Merhabalar, bugün biraz gelecekten, ama aslında tam da bugünün problemlerinden bahsedeceğiz. Genelde bilim kurgu filimlerinde gördüğümüz o kuantum bilgisayarlar artık bilim kurgu değil ve maalesef şuan internette güvenliğimizi sağlayan her şeyi (evet maalesefeki her şeyi tam anlamıyla her şeyi) çöpe atma potansiyaline sahipler. İşte burada sahneye PQC (Post Quantom Crypthography), yani kuantum sonrası kriptografi çıkıyor. Peki nedir bu PQC ve neden NIST (Amerikan Ulusal Standartlar Enstitüsü) Harıl harıl bu konuda yeni standartlar yayınlıyor?
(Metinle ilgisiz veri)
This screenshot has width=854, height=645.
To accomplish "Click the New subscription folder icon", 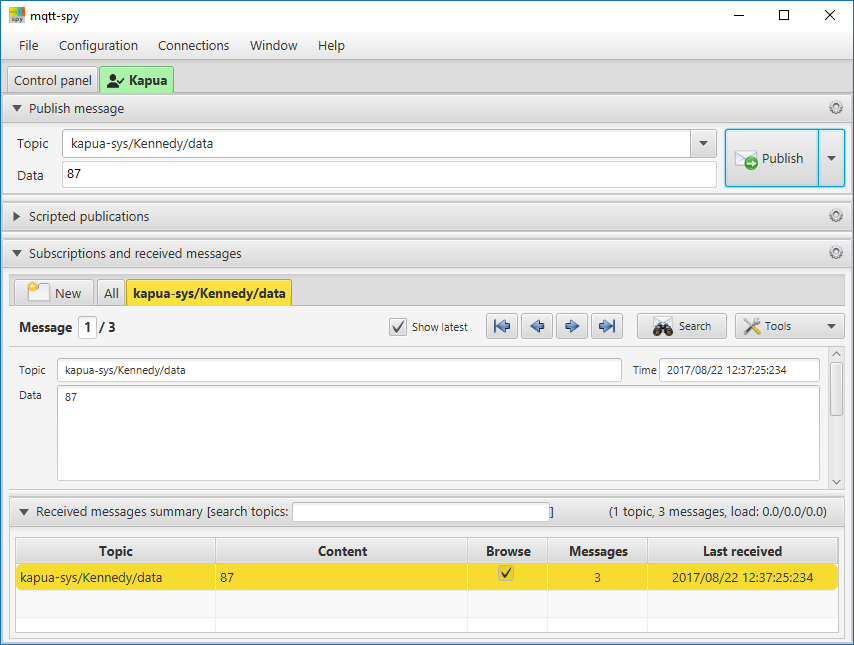I will 36,292.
Şu an internet bankacılığına girerken, SSH bağlantısı kurarken veya Whatsapp'ta mesajlaşırken güvenliğimizi salgılayan algoritmalar(RSA, Eliptic Curve) tek bir varsayıma dayanır. "Büyük sayıları asal çarpanlarına ayırmak zordur", Klasik bir bilgisayar için 2048 bitlik bir anahtarı kırmak milyonlarca yıl sürer. Ama kuantum bilgisayarlar, bit (0 ve 1) yerinr Qubit kullandığı için ve Shor Algoritması sayesinde bu işlemi (teorik olarak) saniyeler veya dakikalar içinde yapılabilir. Peki bu Qubit nedir ve bitten farkı nedir?
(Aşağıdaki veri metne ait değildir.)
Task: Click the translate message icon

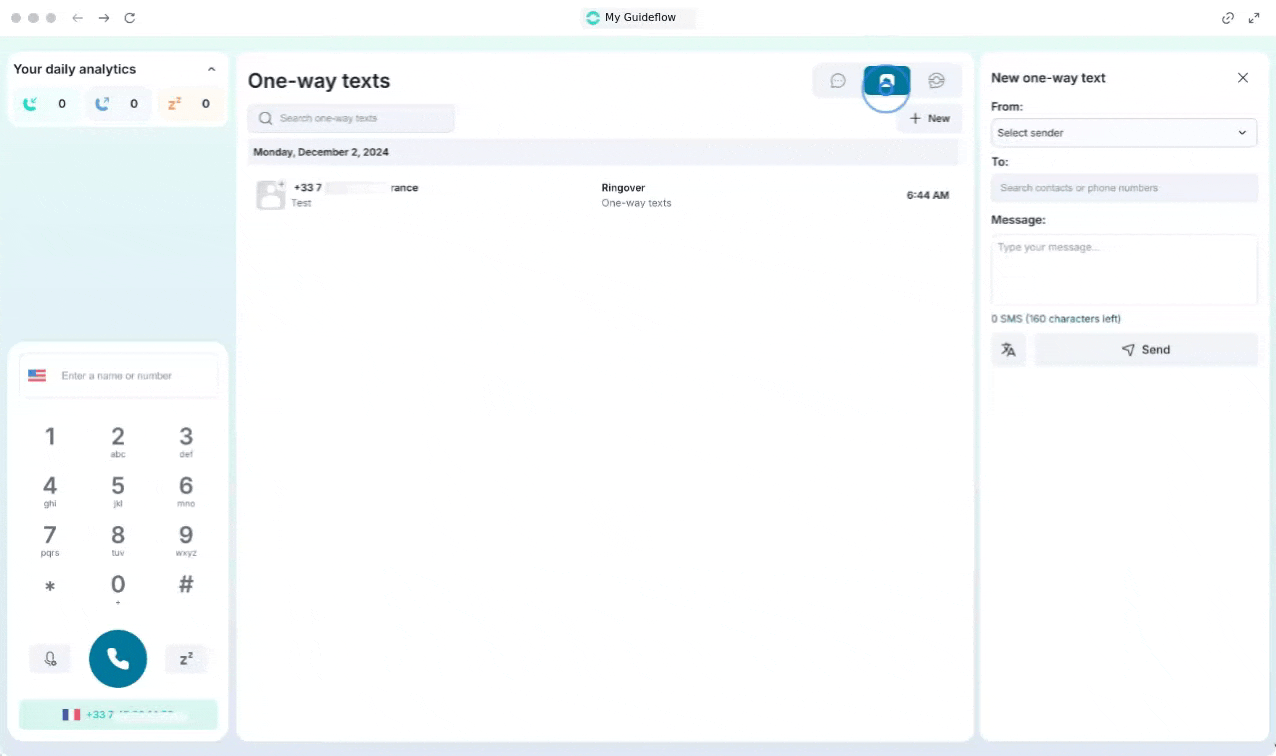Action: pyautogui.click(x=1008, y=350)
- Bit: Bildiğimiz bilgisayarların kullandığı en küçük veri birimidir, Bir ampul gibidir ve 2 ihtimali vardır yani ya açık ya da kapalı işte 1 veya 0
- Qubit (Kuantum Bit): "Süperpozisyon" denilen olay sayesinde bir Qubit, aynı anda hem 0 hem 1 durumunda olabilir, Klasik bit, masada duran "Yazı" veya "Tura" gelmiş bir madeni paradır. Qubit ise masada tabiri caizse fırıl fırıl dönen bir paradır, dönme anında hem yazı hemde tura gibidir, Bu özellik kuantum bilgisayarların milyarlarca ihtimali aynı anda hesaplamasını sağlar.
Peki burada bit ile Qubit farkını açıkladık fakat Shor algoritmasınada bir göz atmamız lazım ki konuyu anlayarak devam edebilelim. Shor algoritması nedir?
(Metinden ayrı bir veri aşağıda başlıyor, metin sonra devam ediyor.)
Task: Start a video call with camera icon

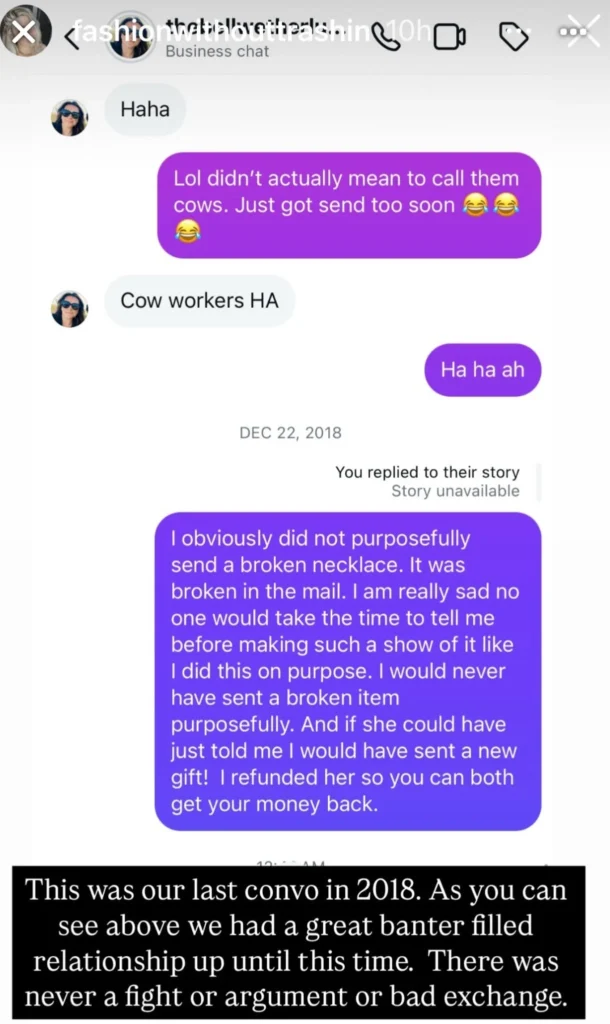Action: [449, 37]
- 1994'te matematikçi Peter Shor tarafından geliştirilen bir algoritmadır.
- Olayı Ne: Şu anki şifrelemeler (RSA), devasa sayıları çarpanlara ayırmanın (Örneğin 300 basamaklı bir sayıyı hangi iki asal sayının çarpımı oluşturur?) klasik bilgisayarlar için imkansız olması prensibine dayanır.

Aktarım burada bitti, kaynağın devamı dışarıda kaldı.